NK cells have Immunological “memory” that helps combat repeat viral Infections
In a report published in the 4th August issue of the Open-Access journal PloS Pathogens, researchers showed that cells in the innate immune system store “memory” that enables them to elicit a rapid protective immune response to a dose of live vaccinia virus, which is otherwise considered lethal. The study attempts to challenge a former belief that only B and T cells are capable of storing memory to combat future infections.
This novel discovery that will have a potentially critical effect on the design and development of future vaccines, HIV in particular, was made by researchers from Beth Israel Deaconess Medical Center, Harvard Medical School, Hebrew University and Duke University.

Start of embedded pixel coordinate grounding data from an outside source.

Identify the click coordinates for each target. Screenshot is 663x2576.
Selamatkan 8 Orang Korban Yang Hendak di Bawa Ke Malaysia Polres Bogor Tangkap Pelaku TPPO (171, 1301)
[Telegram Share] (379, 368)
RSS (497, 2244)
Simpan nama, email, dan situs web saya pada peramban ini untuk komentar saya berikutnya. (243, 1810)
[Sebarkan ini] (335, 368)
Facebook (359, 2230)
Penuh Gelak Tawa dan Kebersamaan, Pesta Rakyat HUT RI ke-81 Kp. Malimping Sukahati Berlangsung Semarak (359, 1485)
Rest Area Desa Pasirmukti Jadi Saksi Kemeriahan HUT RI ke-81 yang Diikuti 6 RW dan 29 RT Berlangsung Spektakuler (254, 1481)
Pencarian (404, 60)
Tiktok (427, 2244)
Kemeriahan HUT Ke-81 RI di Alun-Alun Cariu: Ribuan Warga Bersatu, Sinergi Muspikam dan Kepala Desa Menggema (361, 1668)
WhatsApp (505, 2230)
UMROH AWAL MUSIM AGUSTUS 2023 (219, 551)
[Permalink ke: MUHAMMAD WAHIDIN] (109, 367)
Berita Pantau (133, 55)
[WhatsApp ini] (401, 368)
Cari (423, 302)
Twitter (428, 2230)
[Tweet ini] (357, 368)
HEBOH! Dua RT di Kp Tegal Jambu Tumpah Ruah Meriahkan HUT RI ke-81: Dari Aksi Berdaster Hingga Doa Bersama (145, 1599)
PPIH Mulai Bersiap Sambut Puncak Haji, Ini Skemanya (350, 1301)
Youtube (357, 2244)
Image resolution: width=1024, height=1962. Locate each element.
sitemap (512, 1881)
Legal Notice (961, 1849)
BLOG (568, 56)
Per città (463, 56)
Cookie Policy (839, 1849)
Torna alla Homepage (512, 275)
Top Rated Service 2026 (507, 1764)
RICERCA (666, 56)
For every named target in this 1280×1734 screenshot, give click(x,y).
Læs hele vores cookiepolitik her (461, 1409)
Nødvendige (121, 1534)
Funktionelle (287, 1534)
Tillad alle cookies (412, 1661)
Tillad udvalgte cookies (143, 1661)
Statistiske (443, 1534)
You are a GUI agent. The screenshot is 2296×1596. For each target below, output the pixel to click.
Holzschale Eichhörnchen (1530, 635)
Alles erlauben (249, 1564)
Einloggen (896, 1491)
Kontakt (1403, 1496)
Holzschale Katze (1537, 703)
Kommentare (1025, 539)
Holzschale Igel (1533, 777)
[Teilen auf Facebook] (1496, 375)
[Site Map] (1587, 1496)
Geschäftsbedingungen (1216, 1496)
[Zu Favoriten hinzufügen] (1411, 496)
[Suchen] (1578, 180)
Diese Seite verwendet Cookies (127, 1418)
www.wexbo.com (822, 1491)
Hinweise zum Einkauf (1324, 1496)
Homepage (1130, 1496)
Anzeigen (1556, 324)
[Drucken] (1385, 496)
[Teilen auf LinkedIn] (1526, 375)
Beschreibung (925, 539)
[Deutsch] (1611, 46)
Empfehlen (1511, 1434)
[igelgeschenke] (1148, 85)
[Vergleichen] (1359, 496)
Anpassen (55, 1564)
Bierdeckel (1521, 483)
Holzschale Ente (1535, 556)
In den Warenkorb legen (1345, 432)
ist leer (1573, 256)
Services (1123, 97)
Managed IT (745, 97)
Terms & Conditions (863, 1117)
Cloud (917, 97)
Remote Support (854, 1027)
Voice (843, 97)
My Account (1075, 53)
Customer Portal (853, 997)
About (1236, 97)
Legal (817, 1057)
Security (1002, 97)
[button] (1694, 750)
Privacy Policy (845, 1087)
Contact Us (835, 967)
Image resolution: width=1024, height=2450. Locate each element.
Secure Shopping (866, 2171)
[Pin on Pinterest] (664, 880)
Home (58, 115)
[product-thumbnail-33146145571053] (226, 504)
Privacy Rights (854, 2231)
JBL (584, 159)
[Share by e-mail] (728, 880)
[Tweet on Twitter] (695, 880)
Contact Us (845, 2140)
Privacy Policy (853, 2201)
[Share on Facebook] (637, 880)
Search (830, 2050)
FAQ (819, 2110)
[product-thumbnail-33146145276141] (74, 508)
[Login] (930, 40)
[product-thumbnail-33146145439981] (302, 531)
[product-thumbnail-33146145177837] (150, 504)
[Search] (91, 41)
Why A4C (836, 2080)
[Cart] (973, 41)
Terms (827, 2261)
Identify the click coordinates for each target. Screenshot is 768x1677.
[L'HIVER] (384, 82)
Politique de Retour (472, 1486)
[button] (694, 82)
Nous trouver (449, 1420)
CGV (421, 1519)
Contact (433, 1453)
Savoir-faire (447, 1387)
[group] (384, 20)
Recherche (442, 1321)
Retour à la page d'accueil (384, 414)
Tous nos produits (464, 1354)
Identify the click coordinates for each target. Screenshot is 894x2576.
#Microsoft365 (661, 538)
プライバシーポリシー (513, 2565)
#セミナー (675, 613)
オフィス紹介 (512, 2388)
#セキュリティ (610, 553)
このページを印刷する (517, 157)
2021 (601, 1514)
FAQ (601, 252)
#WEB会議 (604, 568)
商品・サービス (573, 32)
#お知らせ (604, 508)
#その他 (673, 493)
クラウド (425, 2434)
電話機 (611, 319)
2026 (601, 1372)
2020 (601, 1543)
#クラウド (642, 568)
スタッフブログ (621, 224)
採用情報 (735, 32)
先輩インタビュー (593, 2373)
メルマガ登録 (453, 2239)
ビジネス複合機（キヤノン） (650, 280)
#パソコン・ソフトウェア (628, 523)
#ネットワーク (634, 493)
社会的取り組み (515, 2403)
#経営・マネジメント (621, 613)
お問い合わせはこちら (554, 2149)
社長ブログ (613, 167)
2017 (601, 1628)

When a host organism encounters pathogens, such as bacteria and viruses, the Immune system builds an Immunological “memory” with the intention of combating the same pathogen more powerfully during a second encounter. Traditionally, only B cells and T cells (cells of the adaptive arm of the immune system) were believed to have Immunological “memory.” These cells act by exposing highly specific pathogen fragments through unique receptors.
Despite lacking traditional “memory” cell receptors, natural killer (NK) cells (an innate population of cells) are capable of storing “memory” for vaccinia virus infections, said study lead Dr. Geoffrey Gillard. Immunodeficient mice were protected against an otherwise lethal dose of vaccinia virus due to the transfer of “memory” NK cells.
Unlike B and T cells, the NK cell population has no such cells that can develop highly specific “memory” responses to pathogens; hence, the study pinpoints a very essential question regarding how “memory” NK cells identify viruses upon a second encounter.
Harnessing this property to create more effective vaccines, specifically for HIV, will necessitate an in-depth understanding of the working and functionality of innate “memory.” This remarkable property of the “memory” NK cells that allows for a rapid and efficient response could be exploited to control early stage HIV infection by limiting the virus’s ability to overthrow the host immune system.